So the player's "values" are going to (1) simple things like "less pain is good", and (2) things that don't have an obvious relation to the outside world, like complicated "preferences" over the emotions inside our empathetic simulations of other people.
If a "purely character-level" model of human values is wrong, how do we incorporate the player level?
Is it really "wrong"? It's a normative assumption ... we get to decide what values we want, right? As "I" am a character, I don't particularly care what the player wants :-P
But either way, I'm all for trying to get a better understanding of how I (the character / cortical system) am "built" by the player / subcortical system. :-)
Great comment, thanks!
Is it really "wrong"? It's a normative assumption ... we get to decide what values we want, right? As "I" am a character, I don't particularly care what the player wants :-P
Well, to make up a silly example, let's suppose that you have a conscious belief that you want there to be as much cheesecake as possible. This is because you are feeling generally unsafe, and a part of your brain has associated cheesecakes with a feeling of safety, so it has formed the unconscious prediction that if only there was enough cheesecake, then you would finally feel good and safe.
So you program the AI to extract your character-level values, it correctly notices that you want to have lots of cheesecake, and goes on to fill the world with cheesecake... only for you to realize that now that you have your world full of cheesecake, you still don't feel as happy as you were on some level expecting to feel, and all of your elaborate rational theories of how cheesecake is the optimal use of atoms start feeling somehow hollow.
There is a missmatch in saying cortex=charcter and subcortex=player.
If I understand the player-character model right, then uncosuios coping strategies would be player level tactic. But these are learned behaviours, and would therfore be part of cortex.
In Kaj's example, the idea that cheescake will make the bad go away exist in the cortex's world model.
According to Steven's model of how the brain works (which I think is probably ture), the subcortex is part of the game the player is playing. Specificcally, the subcortex provides the reward signal, and some other importat game stats (stamina level, hit-points, etc). The subcortex is also sort of like a tutorial, drawing your attention to things that the game creator (evoulution) thinks might be usefull, and occational cut scenes (acting out pre-programed behaviour).
ML comparasion:
* The character is the pre trained nerual net
* The player is the backprop
* The cortex is the neural net and backprop
* Subcortex is the reward signarl and sometimes supervisory signal.

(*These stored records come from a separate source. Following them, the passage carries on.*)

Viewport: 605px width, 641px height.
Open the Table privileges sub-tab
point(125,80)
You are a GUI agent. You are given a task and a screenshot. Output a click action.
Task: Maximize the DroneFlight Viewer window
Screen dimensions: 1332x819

Also, I don't like the the player-character model much. Like all models it is at best a simplification, and it does catch some of what is going on, but I think it is more wrong than right and I think something like multi-agent model is much better. I.e. there are coping mechanmisms and other less consious strategies living in your brains side by side with who you think you are. But I don't think these are compleetly invissible the way the player is invissible to the character. They are predictive models (e.g. "cheescake will make me safe"), and it is possible to query them for predictions. And almost all of these models are in the cortex.
You might have already mentioned this elsewhere, but do you have any reading recommendations for computation and the brain?
Meh, I haven't found any author that I especially love and who thinks like me and answers all my questions. :-P But here's every book I've read. I've also obviously read a bunch of articles, but too many to list and none of them especially stands out unless you ask something more specific. Warning: sometimes I have an overly confident tone but don't really know what I'm talking about :-P
Speaking as a character, I too think the player can just go jump in a lake.
My response to this post is to think about something else instead, so if you'll excuse me getting on a hobby horse...
I agree that when we look at someone making bizarre rationalizations, "their values" are not represented consciously, and we have to jump to a different level to find human values. But I think that conscious->unconscious is the wrong level jump to make.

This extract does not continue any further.